Einer derart verkürzten und pauschalisierenden Behauptung, die praktische Erfahrungen und wissenschaftliche Erkenntnisse negiert, Initiativen und Forschungsansätze gleichermaßen diskreditiert von einem Journalisten der FAZ, der das Ressort Forschung und Lehre betreut, kann nicht nur mit einem Kopfschütteln begegnet werden. Vielmehr müssen wir deutlich widersprechen. Denn hier wird auf eine gefährliche Weise ein vermeintlicher Gegensatz zwischen zwei gesellschaftlichen Gruppen behauptet, was den Dialog einschränkt und die reale Gefahr der Fragmentierung verstärkt. Dagegen wollen wir uns als Mitglieder des Jüdisch-Muslimischen Gesprächskreises deutlich aussprechen.
Unsere Gesellschaft ist geprägt von Vielfalt. Diese Vielfalt wirft Fragen nach dem Zusammenleben auf, die von der sich abzeichnenden Pluralisierung der Erinnerungskultur in der Migrationsgesellschaft bis zu Fragen der Diskriminierung und Teilhabe reichen. Diese Vielfalt ist bedroht, was die Bildung neuer Allianzen für den gemeinsamen Kampf gegen rechte Gewalt und rechte Politiken nötig macht. Denn die Gefährdung durch Rechtsextremismus, die Neue Rechte und Rechtspopulismus trifft Juden*Jüdinnen und Muslim*innen wie auch andere von Rassismus betroffene Gruppen gleichermaßen.
Wir sind überzeugt, dass wir diesen Herausforderungen erfolgreich begegnen können, wenn wir eine Sprache und ein Denken entwickeln, welche diese Vielfalt nicht nur anerkennt, sondern sie als Potential und Ausgangspunkt dieser Gesellschaft versteht. In diesem Zusammenhang sind Begegnungsorte wie die W. Michael Blumenthal Akademie kein Luxus, sondern einer der wenigen Räume, die in einem Klima zunehmender gesellschaftlicher Polarisierung eine Begegnung auf Augenhöhe und jenseits eingespielter Rollen ermöglichen können.
Angesichts dessen möchten wir als Mitglieder des Jüdisch-Muslimischen Gesprächskreises unsere Anerkennung und Solidarität sowohl für das Museum als auch für Dr. Yasemin Shooman und die von ihr in den vergangenen Jahren geleistete Arbeit ausdrücken.

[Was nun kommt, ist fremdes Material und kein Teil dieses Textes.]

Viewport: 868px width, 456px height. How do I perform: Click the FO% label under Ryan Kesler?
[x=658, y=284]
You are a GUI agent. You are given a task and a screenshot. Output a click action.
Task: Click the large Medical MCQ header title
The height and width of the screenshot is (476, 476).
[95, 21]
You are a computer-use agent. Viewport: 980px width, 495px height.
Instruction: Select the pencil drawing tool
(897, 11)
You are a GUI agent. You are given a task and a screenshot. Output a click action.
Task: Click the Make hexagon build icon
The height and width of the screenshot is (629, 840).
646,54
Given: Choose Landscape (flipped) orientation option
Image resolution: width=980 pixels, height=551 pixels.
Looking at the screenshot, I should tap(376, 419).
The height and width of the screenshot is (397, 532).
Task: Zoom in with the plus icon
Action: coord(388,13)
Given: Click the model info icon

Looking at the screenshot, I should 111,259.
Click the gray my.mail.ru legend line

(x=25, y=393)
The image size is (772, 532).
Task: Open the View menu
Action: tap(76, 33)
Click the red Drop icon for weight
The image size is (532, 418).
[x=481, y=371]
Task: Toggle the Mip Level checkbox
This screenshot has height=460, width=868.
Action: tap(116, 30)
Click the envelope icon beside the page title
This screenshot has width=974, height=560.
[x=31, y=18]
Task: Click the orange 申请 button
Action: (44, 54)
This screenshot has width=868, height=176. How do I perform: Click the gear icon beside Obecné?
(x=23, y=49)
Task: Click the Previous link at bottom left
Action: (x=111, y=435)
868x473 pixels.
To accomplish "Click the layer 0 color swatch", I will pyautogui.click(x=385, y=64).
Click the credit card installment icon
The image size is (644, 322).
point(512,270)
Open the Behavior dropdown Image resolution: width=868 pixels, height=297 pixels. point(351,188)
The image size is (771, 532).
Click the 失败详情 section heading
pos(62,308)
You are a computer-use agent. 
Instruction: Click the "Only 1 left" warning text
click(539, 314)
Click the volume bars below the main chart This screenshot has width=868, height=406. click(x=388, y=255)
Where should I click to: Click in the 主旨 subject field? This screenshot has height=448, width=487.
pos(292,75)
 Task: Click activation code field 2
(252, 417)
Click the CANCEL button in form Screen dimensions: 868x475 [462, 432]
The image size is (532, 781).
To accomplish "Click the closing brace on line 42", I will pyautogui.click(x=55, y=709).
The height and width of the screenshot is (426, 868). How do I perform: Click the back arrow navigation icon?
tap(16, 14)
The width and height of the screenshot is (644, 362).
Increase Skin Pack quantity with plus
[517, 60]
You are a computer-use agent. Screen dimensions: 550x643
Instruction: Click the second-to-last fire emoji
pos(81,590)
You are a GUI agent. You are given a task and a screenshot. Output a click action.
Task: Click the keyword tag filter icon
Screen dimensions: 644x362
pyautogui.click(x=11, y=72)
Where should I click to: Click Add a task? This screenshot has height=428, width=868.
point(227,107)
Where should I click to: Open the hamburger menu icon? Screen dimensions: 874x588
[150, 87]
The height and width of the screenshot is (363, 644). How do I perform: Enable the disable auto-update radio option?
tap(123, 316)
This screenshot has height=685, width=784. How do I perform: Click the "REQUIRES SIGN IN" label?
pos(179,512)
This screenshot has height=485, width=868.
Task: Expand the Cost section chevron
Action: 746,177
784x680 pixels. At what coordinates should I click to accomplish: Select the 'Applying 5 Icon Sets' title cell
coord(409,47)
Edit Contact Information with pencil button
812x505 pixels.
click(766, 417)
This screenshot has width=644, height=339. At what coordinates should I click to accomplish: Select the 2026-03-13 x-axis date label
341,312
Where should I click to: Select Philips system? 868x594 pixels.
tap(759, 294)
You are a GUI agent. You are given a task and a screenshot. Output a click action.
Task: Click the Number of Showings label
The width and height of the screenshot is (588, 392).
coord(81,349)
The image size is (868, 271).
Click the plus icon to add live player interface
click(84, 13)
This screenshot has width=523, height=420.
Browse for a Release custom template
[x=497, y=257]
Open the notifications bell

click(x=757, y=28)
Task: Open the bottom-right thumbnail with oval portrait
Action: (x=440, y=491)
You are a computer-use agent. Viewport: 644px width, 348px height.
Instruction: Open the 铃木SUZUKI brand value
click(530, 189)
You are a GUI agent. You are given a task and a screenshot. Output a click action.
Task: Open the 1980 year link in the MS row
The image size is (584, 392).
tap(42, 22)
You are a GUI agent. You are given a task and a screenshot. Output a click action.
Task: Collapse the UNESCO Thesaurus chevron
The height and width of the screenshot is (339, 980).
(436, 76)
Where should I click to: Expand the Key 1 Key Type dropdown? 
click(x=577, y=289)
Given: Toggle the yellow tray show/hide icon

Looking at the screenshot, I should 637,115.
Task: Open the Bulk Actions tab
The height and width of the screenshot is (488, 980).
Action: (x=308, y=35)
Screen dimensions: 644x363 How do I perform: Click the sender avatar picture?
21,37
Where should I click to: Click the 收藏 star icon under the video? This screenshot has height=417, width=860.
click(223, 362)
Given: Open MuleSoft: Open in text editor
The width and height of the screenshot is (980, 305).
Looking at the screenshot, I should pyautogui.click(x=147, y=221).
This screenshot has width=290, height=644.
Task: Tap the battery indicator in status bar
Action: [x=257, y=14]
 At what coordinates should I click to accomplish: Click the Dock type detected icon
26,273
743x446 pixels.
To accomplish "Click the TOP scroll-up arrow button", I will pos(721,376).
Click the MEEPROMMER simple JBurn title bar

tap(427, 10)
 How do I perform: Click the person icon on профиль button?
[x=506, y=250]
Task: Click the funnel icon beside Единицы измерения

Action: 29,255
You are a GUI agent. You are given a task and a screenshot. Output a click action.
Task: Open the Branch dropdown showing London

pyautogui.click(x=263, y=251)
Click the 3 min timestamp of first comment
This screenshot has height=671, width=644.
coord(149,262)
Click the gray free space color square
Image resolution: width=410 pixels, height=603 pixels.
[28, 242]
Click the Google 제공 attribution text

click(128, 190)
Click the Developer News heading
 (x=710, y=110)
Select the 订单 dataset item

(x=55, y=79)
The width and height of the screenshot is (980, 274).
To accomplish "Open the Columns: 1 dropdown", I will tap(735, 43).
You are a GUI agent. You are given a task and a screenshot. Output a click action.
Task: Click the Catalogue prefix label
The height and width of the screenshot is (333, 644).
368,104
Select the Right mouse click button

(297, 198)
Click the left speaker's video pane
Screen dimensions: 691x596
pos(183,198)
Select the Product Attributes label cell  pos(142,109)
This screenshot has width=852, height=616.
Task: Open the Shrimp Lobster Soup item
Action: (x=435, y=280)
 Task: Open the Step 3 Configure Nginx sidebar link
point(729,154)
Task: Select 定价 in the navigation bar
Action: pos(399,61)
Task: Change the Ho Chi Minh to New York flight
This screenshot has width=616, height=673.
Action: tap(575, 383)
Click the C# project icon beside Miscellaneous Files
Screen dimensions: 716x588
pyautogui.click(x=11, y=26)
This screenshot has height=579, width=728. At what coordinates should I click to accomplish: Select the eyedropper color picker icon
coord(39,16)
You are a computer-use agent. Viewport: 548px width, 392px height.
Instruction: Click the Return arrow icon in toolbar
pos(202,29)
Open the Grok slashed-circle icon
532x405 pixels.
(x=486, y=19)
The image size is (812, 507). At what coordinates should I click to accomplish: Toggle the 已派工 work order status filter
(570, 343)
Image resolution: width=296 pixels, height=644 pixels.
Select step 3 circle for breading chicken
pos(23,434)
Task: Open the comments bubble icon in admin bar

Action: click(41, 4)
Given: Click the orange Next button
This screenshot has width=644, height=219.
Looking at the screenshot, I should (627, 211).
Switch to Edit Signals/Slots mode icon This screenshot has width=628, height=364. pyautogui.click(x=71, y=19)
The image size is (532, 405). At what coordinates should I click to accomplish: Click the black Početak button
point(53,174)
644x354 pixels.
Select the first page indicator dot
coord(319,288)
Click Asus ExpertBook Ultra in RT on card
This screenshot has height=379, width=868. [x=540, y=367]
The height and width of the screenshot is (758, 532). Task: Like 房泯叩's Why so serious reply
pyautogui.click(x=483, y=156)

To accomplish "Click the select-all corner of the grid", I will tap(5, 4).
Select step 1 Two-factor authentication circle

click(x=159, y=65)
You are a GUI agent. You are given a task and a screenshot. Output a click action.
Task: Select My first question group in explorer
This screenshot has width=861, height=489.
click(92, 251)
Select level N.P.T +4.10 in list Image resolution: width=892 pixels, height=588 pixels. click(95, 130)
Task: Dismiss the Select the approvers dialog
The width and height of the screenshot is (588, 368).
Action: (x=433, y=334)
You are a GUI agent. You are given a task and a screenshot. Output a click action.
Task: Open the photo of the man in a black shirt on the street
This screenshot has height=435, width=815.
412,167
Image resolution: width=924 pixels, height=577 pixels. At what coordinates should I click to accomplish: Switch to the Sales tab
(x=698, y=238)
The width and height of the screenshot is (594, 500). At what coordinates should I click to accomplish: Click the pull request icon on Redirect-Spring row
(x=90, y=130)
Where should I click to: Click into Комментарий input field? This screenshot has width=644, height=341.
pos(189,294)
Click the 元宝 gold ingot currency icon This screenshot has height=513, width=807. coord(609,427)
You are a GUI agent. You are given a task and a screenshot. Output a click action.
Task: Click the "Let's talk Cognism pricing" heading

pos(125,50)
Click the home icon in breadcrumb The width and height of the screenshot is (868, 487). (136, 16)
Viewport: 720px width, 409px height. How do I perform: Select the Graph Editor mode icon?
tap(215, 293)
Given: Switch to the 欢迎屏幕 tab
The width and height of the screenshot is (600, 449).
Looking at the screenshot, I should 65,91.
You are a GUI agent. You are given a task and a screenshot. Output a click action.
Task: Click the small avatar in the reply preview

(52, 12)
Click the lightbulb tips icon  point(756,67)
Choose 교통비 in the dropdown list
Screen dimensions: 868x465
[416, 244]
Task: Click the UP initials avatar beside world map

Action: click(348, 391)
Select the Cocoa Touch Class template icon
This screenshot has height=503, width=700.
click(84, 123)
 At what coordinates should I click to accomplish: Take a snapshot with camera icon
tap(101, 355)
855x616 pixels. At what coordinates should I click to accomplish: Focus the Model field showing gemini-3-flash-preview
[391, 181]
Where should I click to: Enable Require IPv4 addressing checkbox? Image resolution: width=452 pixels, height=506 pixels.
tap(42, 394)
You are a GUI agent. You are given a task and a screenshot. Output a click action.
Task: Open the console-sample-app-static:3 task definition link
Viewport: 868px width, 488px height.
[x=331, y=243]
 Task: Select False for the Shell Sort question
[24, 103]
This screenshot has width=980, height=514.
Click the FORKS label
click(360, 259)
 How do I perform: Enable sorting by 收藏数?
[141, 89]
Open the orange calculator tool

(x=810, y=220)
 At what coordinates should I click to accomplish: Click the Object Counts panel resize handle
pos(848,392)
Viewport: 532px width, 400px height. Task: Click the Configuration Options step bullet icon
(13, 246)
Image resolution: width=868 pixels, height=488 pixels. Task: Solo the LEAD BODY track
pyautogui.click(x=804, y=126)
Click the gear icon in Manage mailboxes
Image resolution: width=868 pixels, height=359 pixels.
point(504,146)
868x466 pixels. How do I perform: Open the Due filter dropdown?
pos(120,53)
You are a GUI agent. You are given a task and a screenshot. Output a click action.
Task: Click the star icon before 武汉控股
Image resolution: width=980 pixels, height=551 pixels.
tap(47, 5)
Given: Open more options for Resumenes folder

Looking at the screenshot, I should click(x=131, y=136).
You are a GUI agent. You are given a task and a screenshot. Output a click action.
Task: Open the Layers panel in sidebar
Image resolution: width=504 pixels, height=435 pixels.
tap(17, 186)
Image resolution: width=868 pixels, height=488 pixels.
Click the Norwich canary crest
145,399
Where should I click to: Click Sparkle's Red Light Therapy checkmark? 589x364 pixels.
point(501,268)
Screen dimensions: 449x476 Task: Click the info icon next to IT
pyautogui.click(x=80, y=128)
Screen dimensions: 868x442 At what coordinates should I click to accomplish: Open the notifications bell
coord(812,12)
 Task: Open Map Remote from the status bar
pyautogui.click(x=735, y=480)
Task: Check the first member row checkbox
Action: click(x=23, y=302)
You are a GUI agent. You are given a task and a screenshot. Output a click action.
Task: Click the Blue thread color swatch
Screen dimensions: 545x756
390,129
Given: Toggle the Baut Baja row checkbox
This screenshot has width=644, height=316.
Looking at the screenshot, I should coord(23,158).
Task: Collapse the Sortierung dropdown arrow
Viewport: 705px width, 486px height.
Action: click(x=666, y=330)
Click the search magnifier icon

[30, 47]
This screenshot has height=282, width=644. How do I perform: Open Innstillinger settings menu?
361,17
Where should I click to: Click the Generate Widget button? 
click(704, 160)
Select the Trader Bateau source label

Prof. Dr. Bekim Agai, Goethe-Universität Frankfurt
Saba-Nur Cheema, Bildungsstätte Anne Frank, Frankfurt
Dr. Max Czollek, Autor, Berlin
Sarah Hartmann, Sozial- und Kulturanthropologin, Berlin
Shemi Shabat, Antidiskriminierungberater und Trainer, Berlin
Hakan Tosuner, Avicenna-Studienwerk, Osnabrück
Für die Mitglieder des Jüdisch-Muslimischen Gesprächskreises
Die Mitglieder des Jüdisch-Muslimischen Gesprächskreises sind Künstler*innen, Wissenschaftler*innen, Aktivist*innen, Studienwerkeleiter*innen, Mitarbeiter*innen in Politik und Verwaltung, Journalist*innen uvm. Sie kommen also aus allen Bereichen des gesellschaftlichen Lebens, sind in verschiedenen Städten tätig und vereinen unterschiedliche religiöse und politische Perspektiven und Positionen.